Crow educator, historian and artist

Max Big Man was a Crow educator, historian, and artist born in Crow Agency, Montana. He represented the Crow in Washington, D.C., promoted the Custer Battlefield Association, and was made an honorary chief by Plenty Coups. Big Man worked with CBS Radio to conduct educational programming about Native Americans, sharing information and playing his flute.

== Career ==
The Crow reservation where Big Man lived had a railroad stop, where trains would stop briefly before heading towards more populated places like Billings, Montana. Some time in the 1920s, Big Man began delivering historical lectures on Native life and the Little Bighorn Battlefield for tourists at the train stop. The Chicago, Burlington and Quincy Railroad soon saw an opportunity to capitalize on these lectures. Railroad staff encouraged Crow Agency superintendent Charles Asbury to provide "atmosphere" and entertainment at the stop with stereotypical "Indian lore" such as "beads and buckskin, eagle feathers, war bonnets, tomahawks ... and typical Indian tepees." In the summer 1929, the Railroad paid Big Man fifty dollars per month to entertain tourists at the stop.

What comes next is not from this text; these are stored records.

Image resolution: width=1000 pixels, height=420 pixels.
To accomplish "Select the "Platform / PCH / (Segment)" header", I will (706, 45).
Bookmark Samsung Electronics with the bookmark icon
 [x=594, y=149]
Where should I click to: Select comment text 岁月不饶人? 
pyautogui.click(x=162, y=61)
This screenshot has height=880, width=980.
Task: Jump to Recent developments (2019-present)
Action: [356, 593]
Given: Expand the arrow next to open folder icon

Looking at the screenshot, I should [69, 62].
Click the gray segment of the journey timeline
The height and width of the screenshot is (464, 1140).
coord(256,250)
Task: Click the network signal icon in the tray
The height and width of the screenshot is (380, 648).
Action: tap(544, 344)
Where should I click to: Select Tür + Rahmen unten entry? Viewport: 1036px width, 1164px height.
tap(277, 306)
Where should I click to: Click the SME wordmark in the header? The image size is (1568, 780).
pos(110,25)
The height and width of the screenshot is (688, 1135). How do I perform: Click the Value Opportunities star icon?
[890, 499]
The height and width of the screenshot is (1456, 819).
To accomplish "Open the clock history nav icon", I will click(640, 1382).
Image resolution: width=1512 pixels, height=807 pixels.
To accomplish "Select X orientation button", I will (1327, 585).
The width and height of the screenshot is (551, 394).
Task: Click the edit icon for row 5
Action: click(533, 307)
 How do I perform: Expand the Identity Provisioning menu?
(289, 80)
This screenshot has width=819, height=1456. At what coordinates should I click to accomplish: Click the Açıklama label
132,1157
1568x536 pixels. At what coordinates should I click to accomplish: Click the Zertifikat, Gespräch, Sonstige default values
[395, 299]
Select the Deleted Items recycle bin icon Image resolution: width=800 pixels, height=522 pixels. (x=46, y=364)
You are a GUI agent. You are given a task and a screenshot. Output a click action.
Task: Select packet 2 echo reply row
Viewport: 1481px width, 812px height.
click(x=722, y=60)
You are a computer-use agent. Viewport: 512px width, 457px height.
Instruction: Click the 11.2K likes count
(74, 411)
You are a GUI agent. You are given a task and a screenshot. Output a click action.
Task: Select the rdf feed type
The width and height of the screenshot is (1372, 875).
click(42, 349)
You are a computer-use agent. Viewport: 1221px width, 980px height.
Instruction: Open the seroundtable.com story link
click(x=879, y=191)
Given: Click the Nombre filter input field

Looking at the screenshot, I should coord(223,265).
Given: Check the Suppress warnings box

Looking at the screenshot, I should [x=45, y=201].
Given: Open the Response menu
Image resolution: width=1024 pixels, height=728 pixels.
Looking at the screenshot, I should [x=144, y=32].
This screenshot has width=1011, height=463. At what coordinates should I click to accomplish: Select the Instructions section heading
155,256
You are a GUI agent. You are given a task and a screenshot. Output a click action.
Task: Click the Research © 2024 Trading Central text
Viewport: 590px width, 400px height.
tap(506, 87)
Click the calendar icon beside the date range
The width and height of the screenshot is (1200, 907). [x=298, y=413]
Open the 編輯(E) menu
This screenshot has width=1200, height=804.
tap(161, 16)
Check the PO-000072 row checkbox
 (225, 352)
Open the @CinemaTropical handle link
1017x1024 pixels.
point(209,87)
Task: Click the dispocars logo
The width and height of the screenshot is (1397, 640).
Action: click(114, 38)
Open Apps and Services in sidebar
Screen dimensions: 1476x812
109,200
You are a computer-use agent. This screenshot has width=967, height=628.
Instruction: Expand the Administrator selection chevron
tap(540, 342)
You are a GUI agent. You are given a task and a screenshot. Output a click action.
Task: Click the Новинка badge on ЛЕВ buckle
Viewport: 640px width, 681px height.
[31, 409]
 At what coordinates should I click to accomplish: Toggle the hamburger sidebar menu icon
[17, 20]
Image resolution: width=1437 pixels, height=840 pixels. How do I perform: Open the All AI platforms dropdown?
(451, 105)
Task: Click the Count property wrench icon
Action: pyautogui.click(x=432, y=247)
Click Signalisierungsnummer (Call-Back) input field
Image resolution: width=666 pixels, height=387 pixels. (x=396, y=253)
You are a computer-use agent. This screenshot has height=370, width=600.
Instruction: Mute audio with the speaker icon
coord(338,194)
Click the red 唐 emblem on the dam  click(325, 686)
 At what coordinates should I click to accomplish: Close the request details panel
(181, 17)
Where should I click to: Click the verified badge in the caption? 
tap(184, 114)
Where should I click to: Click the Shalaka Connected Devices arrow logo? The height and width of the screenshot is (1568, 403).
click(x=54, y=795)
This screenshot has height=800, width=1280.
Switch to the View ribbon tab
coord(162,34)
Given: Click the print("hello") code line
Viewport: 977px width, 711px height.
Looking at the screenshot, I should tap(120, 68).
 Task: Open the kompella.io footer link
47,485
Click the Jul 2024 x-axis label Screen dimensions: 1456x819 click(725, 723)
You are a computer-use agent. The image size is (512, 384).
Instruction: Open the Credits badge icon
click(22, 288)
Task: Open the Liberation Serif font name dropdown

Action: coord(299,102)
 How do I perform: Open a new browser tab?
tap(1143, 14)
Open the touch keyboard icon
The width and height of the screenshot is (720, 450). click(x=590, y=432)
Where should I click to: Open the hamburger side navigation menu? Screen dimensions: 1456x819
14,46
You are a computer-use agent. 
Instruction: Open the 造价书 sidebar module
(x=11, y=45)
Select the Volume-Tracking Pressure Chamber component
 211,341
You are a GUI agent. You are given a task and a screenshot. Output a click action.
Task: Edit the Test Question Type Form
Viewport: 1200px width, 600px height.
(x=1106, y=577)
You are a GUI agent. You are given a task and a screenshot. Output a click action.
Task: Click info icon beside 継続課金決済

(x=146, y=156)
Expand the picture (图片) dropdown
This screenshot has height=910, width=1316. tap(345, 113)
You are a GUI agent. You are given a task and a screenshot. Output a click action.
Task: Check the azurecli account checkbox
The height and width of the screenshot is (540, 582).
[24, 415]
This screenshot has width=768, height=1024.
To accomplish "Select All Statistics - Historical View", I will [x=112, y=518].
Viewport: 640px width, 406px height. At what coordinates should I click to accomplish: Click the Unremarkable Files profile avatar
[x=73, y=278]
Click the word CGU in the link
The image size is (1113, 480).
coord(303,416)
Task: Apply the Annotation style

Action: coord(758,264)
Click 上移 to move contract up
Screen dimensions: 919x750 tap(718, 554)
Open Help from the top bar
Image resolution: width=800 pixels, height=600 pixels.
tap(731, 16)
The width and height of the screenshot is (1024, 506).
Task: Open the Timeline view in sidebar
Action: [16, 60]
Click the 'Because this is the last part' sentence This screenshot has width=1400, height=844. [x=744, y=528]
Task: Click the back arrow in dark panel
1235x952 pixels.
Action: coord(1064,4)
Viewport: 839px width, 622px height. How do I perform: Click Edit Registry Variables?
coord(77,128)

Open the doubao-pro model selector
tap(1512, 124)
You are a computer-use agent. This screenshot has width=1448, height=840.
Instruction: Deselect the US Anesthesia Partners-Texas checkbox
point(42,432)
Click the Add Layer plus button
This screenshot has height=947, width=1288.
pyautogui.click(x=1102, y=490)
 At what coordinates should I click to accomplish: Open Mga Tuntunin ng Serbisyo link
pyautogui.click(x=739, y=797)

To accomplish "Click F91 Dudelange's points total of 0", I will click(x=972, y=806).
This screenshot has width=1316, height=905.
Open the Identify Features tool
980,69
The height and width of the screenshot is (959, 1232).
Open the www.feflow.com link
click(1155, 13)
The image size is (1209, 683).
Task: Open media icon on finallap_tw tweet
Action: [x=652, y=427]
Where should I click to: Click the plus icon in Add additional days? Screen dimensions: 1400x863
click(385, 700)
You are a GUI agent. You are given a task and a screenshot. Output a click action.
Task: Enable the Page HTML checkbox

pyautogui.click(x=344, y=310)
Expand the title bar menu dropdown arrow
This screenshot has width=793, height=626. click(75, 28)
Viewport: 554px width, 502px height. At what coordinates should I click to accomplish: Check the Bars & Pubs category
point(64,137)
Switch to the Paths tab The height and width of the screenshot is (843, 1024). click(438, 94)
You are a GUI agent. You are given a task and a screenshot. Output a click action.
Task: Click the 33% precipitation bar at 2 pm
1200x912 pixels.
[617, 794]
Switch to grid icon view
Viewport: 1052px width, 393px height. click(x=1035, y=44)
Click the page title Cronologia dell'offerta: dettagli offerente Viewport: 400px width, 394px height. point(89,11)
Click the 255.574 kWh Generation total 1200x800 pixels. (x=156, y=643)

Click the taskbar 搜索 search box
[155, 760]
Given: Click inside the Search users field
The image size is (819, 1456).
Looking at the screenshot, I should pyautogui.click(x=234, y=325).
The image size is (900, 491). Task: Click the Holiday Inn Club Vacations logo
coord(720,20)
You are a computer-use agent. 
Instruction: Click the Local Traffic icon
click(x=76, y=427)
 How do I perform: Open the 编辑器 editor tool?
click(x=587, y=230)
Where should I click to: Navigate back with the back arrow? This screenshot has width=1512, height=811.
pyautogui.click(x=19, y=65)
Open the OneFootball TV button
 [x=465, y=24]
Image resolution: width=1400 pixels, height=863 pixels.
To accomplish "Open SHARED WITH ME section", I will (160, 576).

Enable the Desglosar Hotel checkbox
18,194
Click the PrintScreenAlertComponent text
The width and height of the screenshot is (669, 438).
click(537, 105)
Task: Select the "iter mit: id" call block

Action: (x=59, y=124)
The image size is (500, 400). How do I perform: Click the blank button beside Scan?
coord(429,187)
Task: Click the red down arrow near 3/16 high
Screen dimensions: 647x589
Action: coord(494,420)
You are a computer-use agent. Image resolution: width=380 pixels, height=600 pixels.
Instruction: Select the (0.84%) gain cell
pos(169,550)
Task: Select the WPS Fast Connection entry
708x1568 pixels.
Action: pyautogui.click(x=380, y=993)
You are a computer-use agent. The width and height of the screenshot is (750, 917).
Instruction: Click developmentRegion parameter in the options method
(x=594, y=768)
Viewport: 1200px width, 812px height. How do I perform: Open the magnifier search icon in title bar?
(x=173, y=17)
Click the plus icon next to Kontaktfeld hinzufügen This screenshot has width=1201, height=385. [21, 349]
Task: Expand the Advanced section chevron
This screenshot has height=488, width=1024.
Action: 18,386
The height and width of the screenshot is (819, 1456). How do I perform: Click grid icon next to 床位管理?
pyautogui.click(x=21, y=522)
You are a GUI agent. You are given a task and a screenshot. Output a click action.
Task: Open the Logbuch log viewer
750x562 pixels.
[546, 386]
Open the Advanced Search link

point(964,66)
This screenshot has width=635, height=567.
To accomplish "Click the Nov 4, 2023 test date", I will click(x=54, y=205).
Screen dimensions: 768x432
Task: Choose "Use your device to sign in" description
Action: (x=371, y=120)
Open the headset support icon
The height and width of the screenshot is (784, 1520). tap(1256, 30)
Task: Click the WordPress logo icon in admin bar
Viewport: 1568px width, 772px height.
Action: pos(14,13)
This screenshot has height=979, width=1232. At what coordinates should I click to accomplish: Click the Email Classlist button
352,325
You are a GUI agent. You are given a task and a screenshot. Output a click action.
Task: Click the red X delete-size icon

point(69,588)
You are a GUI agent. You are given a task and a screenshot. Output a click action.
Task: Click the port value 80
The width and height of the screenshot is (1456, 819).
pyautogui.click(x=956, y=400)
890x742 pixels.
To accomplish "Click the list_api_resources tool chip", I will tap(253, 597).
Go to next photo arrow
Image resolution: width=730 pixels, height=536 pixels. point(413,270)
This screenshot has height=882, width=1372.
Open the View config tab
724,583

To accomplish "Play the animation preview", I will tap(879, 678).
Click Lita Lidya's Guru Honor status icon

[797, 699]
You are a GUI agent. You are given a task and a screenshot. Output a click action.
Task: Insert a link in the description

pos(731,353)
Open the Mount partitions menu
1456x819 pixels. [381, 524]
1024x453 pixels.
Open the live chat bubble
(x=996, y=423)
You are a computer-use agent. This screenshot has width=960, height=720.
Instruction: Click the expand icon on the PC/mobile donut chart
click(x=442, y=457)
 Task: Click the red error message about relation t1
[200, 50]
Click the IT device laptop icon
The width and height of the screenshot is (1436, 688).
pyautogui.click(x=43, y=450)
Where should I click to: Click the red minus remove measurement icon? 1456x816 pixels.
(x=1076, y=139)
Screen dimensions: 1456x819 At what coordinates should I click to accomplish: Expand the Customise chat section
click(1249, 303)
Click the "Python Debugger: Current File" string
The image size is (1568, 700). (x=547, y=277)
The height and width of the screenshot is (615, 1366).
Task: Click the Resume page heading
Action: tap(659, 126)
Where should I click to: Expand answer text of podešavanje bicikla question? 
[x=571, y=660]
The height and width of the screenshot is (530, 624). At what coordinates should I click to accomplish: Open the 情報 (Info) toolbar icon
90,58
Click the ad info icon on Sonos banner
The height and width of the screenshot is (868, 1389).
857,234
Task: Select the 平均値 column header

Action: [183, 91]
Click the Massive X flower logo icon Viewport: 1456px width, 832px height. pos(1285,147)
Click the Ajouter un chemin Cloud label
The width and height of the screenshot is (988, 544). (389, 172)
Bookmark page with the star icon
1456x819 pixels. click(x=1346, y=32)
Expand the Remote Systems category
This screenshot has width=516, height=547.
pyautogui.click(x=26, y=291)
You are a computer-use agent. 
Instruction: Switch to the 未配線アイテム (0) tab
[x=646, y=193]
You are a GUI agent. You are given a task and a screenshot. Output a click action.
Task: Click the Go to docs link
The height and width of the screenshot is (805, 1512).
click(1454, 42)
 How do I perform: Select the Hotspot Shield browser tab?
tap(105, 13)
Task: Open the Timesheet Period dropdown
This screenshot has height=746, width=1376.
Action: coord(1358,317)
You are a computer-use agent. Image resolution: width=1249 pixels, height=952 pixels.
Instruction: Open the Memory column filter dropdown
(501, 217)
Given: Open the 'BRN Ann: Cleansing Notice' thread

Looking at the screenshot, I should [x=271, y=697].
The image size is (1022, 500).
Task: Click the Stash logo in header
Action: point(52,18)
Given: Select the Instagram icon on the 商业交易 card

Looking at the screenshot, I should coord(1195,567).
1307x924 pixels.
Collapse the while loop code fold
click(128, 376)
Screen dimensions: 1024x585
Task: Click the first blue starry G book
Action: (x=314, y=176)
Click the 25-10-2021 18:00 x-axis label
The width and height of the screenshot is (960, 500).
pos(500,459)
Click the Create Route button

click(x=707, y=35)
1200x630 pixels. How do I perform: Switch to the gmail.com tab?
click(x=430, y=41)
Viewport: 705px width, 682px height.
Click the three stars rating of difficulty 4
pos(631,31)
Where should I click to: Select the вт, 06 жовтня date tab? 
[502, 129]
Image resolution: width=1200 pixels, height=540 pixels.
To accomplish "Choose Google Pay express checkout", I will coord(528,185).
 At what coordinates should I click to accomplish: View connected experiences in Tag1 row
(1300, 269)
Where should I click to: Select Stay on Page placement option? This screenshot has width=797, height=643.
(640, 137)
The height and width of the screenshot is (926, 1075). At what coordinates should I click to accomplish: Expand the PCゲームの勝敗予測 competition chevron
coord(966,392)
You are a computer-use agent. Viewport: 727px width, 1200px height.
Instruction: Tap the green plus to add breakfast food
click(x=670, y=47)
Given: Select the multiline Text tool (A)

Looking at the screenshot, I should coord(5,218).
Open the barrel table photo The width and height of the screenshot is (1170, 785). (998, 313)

Big Man's reputation grew. In 1930, the Custer Battlefield Hiway Association hired Big Man to tour the Midwestern United States promoting the highway. He also visited New York City and Chicago. In 1930, the Chicago Daily News quoted him as telling New York mayor Jimmy Walker, "You have some fine high tepees here in New York city, but I like our tepees better in Montana."

In subsequent years, Big Man travelled occasionally for his work with Columbia Broadcasting System and New York schools. On one such trip he met actress Te Ata, and the two became friends. During another trip to Washington, D.C., Big Man visited President Herbert Hoover to pay respects.

== Personal life ==
Big Man was described as "a towering Indian." He painted as a hobby, often depicting scenes from tribal life and his own activities.